YOUR GOAL: Reproduce every line of the listing below without any changes.

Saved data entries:
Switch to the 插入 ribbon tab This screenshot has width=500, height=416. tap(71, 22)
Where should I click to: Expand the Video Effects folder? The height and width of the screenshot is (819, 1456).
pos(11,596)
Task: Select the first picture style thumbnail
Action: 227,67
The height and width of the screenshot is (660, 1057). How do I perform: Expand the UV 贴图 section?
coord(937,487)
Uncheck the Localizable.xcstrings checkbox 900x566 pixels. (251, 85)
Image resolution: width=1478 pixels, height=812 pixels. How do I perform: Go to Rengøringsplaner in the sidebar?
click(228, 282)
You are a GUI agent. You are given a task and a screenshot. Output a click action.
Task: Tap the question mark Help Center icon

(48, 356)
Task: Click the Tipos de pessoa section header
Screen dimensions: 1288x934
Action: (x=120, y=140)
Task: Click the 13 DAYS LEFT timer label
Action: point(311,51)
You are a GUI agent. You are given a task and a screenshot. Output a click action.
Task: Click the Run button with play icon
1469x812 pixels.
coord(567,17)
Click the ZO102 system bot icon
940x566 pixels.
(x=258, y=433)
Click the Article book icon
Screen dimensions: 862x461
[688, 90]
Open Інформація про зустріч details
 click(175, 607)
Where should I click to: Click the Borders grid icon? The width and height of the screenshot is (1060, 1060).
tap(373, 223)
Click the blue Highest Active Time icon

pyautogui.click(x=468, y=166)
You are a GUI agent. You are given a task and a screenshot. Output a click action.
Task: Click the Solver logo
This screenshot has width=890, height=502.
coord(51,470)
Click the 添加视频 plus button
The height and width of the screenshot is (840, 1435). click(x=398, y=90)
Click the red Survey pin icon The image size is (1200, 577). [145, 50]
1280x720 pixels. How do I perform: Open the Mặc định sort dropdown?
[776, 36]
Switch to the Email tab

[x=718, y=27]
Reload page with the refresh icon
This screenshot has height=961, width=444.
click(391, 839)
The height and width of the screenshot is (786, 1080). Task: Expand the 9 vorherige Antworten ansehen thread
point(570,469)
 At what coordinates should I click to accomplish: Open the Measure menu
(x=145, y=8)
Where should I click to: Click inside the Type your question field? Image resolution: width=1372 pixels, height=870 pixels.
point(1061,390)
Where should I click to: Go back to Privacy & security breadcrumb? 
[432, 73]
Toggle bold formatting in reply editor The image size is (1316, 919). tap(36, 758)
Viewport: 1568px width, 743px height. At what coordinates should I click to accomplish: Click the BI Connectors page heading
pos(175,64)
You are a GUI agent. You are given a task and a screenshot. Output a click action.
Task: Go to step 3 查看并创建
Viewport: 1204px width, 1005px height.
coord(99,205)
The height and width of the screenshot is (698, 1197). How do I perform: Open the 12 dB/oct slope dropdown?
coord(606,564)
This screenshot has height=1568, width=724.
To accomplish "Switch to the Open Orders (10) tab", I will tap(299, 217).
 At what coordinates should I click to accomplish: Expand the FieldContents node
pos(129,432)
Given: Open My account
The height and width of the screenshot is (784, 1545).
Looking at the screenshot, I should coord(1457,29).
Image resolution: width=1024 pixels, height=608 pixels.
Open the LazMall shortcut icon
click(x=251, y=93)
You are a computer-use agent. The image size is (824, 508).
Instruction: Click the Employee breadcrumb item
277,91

SOLVED EXERCISE:
Switch to the 插入 ribbon tab This screenshot has width=500, height=416. tap(71, 22)
Where should I click to: Expand the Video Effects folder? The height and width of the screenshot is (819, 1456).
pos(11,596)
Task: Select the first picture style thumbnail
Action: 227,67
The height and width of the screenshot is (660, 1057). How do I perform: Expand the UV 贴图 section?
coord(937,487)
Uncheck the Localizable.xcstrings checkbox 900x566 pixels. (251, 85)
Image resolution: width=1478 pixels, height=812 pixels. How do I perform: Go to Rengøringsplaner in the sidebar?
click(228, 282)
You are a GUI agent. You are given a task and a screenshot. Output a click action.
Task: Tap the question mark Help Center icon

(48, 356)
Task: Click the Tipos de pessoa section header
Screen dimensions: 1288x934
Action: (x=120, y=140)
Task: Click the 13 DAYS LEFT timer label
Action: point(311,51)
You are a GUI agent. You are given a task and a screenshot. Output a click action.
Task: Click the Run button with play icon
1469x812 pixels.
coord(567,17)
Click the ZO102 system bot icon
940x566 pixels.
(x=258, y=433)
Click the Article book icon
Screen dimensions: 862x461
[688, 90]
Open Інформація про зустріч details
 click(175, 607)
Where should I click to: Click the Borders grid icon? The width and height of the screenshot is (1060, 1060).
tap(373, 223)
Click the blue Highest Active Time icon

pyautogui.click(x=468, y=166)
You are a GUI agent. You are given a task and a screenshot. Output a click action.
Task: Click the Solver logo
This screenshot has width=890, height=502.
coord(51,470)
Click the 添加视频 plus button
The height and width of the screenshot is (840, 1435). click(x=398, y=90)
Click the red Survey pin icon The image size is (1200, 577). [145, 50]
1280x720 pixels. How do I perform: Open the Mặc định sort dropdown?
[776, 36]
Switch to the Email tab

[x=718, y=27]
Reload page with the refresh icon
This screenshot has height=961, width=444.
click(391, 839)
The height and width of the screenshot is (786, 1080). Task: Expand the 9 vorherige Antworten ansehen thread
point(570,469)
 At what coordinates should I click to accomplish: Open the Measure menu
(x=145, y=8)
Where should I click to: Click inside the Type your question field? Image resolution: width=1372 pixels, height=870 pixels.
point(1061,390)
Where should I click to: Go back to Privacy & security breadcrumb? 
[432, 73]
Toggle bold formatting in reply editor The image size is (1316, 919). tap(36, 758)
Viewport: 1568px width, 743px height. At what coordinates should I click to accomplish: Click the BI Connectors page heading
pos(175,64)
You are a GUI agent. You are given a task and a screenshot. Output a click action.
Task: Go to step 3 查看并创建
Viewport: 1204px width, 1005px height.
coord(99,205)
The height and width of the screenshot is (698, 1197). How do I perform: Open the 12 dB/oct slope dropdown?
coord(606,564)
This screenshot has height=1568, width=724.
To accomplish "Switch to the Open Orders (10) tab", I will tap(299, 217).
 At what coordinates should I click to accomplish: Expand the FieldContents node
pos(129,432)
Given: Open My account
The height and width of the screenshot is (784, 1545).
Looking at the screenshot, I should coord(1457,29).
Image resolution: width=1024 pixels, height=608 pixels.
Open the LazMall shortcut icon
click(x=251, y=93)
You are a computer-use agent. The image size is (824, 508).
Instruction: Click the Employee breadcrumb item
277,91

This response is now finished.